Overview of the memory squeezer
This was converted to markdown from squeezer.tex. It is not clear how much of this document is still relevant and/or already present in the other docs.
summary
ballooning is a per-domain operation; not a per-VM operation. A VM may be represented by multiple domains (currently localhost migrate, in the future stubdomains)
most free host memory is divided up between running domains proportionally, so they all end up with the same value of ratio
where ratio(domain) =
if domain.dynamic_max - domain.dynamic_min = 0
then 0
else (domain.target - domain.dynamic_min)
/ (domain.dynamic_max - domain.dynamic_min)
Assumptions
all memory values are stored and processed in units of KiB
the squeezing algorithm doesn’t know about host or VM overheads but this doesn’t matter because
the squeezer assumes that any free host memory can be allocated to running domains and this will be directly reflected in their memory_actual i.e. if x KiB is free on the host we can tell a guest to use x KiB and see the host memory goes to 0 and the guest’s memory_actual increase by x KiB. We assume that no-extra ’overhead’ is required in this operation (all overheads are functions of static_max only)

▸ Information provided:
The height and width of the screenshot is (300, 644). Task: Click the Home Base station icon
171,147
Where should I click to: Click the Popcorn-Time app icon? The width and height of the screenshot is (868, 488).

▸ Exercise instructions:
Answer these questions from the memory squeezer overview:
1. Ballooning is described as an operation on which unit?
2. In what units are all memory values stored and processed?
3. What value does ratio take when a domain's dynamic_max minus dynamic_min equals 0?

▸ Solution to the exercise:
1. Ballooning is a per-domain operation, not a per-VM operation.
2. All memory values are stored and processed in units of KiB.
3. The ratio is 0.